AI faces data drought: running low on text data.

A new study by research group Epoch AI suggests that the era of abundant publicly available data for training AI language models like ChatGPT could soon come to an end. The study projects that tech companies might exhaust the available data by the turn of the decade, between 2026 and 2032, posing challenges to the current pace of progress in AI development.

The surge in demand for data-driven AI systems is akin to a gold rush depleting finite natural resources. As tech companies scramble to secure high-quality data sources, concerns arise about the sustainability of AI progress once human-generated text data runs dry.

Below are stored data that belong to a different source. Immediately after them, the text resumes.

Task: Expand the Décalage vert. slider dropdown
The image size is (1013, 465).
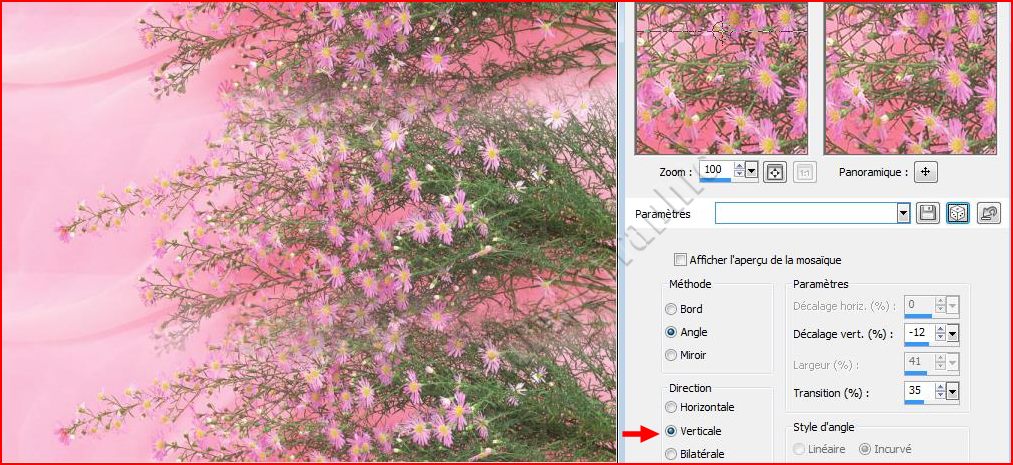Action: (953, 333)
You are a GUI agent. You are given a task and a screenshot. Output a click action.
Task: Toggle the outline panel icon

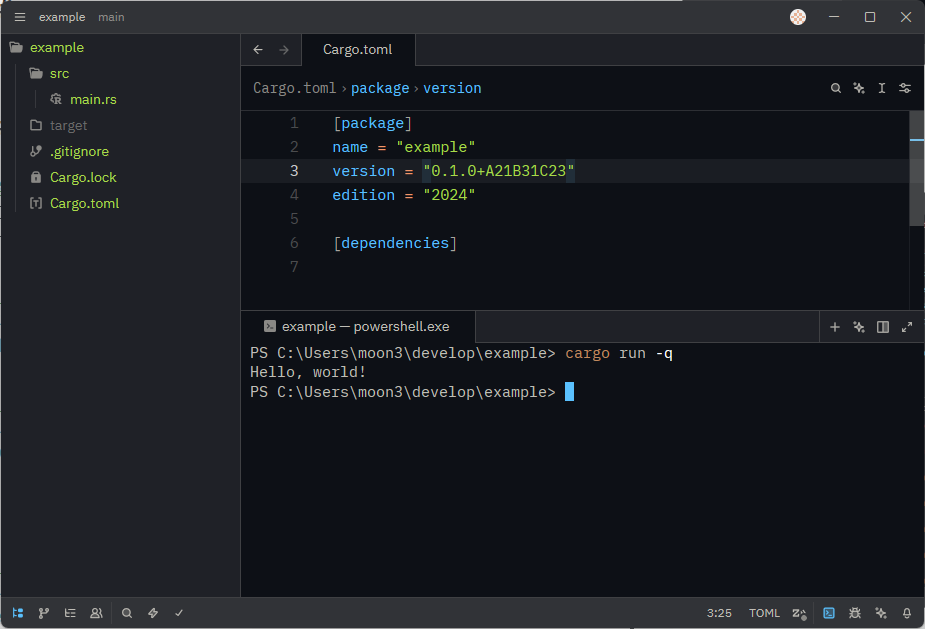coord(70,613)
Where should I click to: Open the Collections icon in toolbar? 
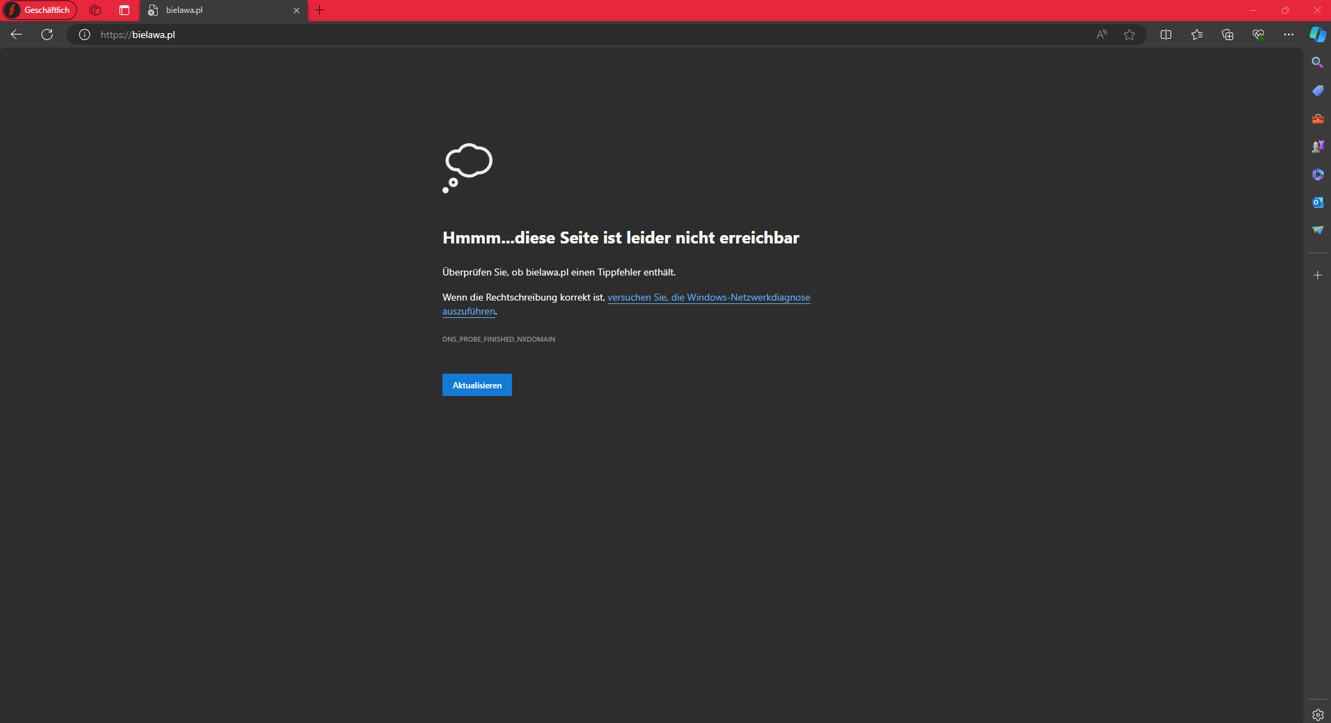coord(1227,35)

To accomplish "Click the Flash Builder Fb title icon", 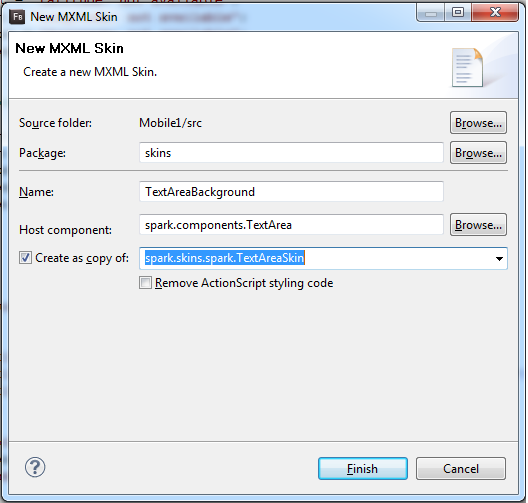I will click(x=17, y=16).
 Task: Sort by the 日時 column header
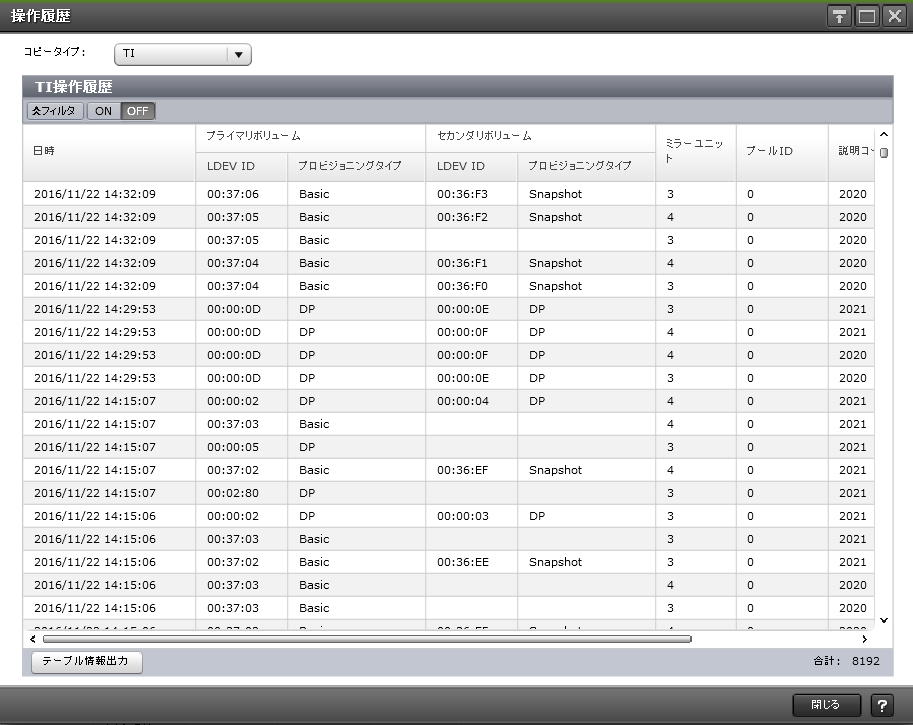click(x=109, y=151)
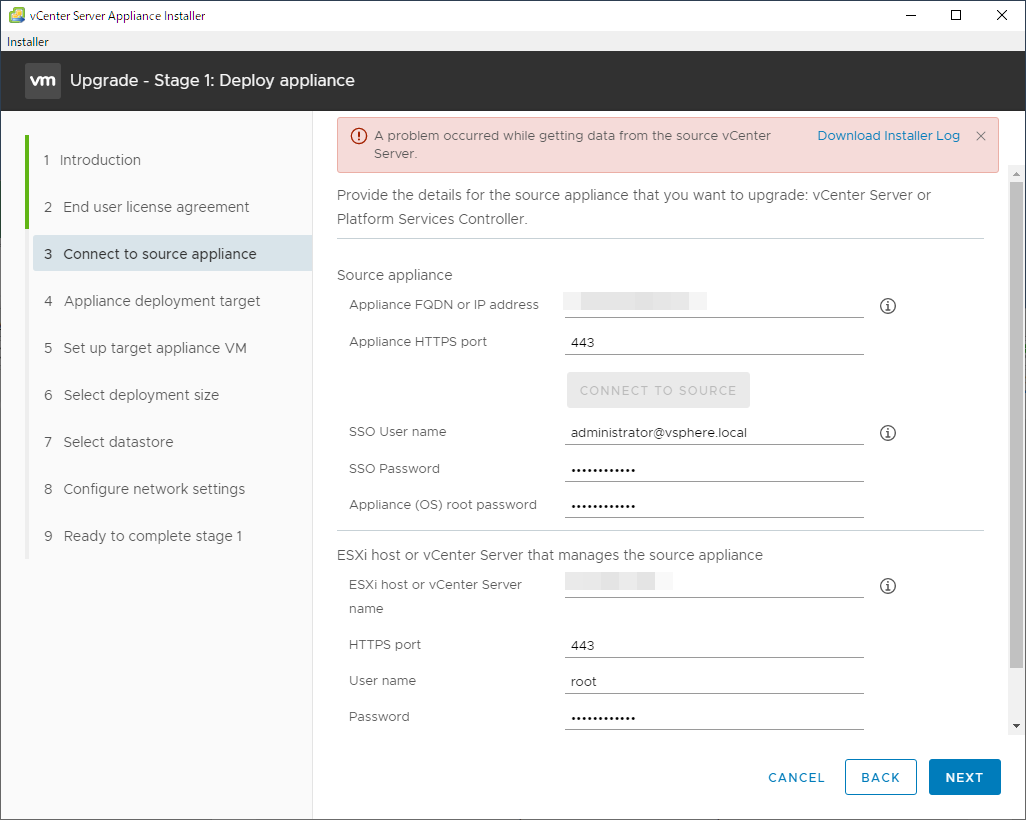This screenshot has width=1026, height=820.
Task: Go back with the Back button
Action: pyautogui.click(x=880, y=777)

In the short term, companies are actively seeking and sometimes paying for access to quality data sources, such as Reddit forums and news media outlets. However, in the long term, there may not be enough new text data, leading to potential reliance on sensitive private data or less reliable synthetic data generated by AI systems themselves.

The Epoch study warns of a bottleneck in AI development when the available data becomes insufficient to scale up models efficiently. This scalability has been crucial in expanding AI capabilities and improving output quality.

Although projections were made two years ago, recent advancements and increased utilization of existing data have delayed the timeline slightly. Nevertheless, the study still anticipates a shortage of public text data within the next two to eight years.

The study’s findings raise concerns about the over-reliance on larger models and the potential consequences of training AI systems on their own outputs, which could lead to degraded performance and further perpetuate existing biases and mistakes.

While some data sources have restricted access to their content, others like Wikipedia remain relatively open for AI training. However, as AI-generated content proliferates, maintaining incentives for human contributions becomes crucial to sustain high-quality data sources.

AI developers are exploring alternatives, including generating synthetic data, although concerns persist about its efficacy compared to human-generated data.

As the AI community grapples with the impending data shortage, the search for sustainable solutions continues, balancing the need for high-quality data with ethical considerations and technical advancements.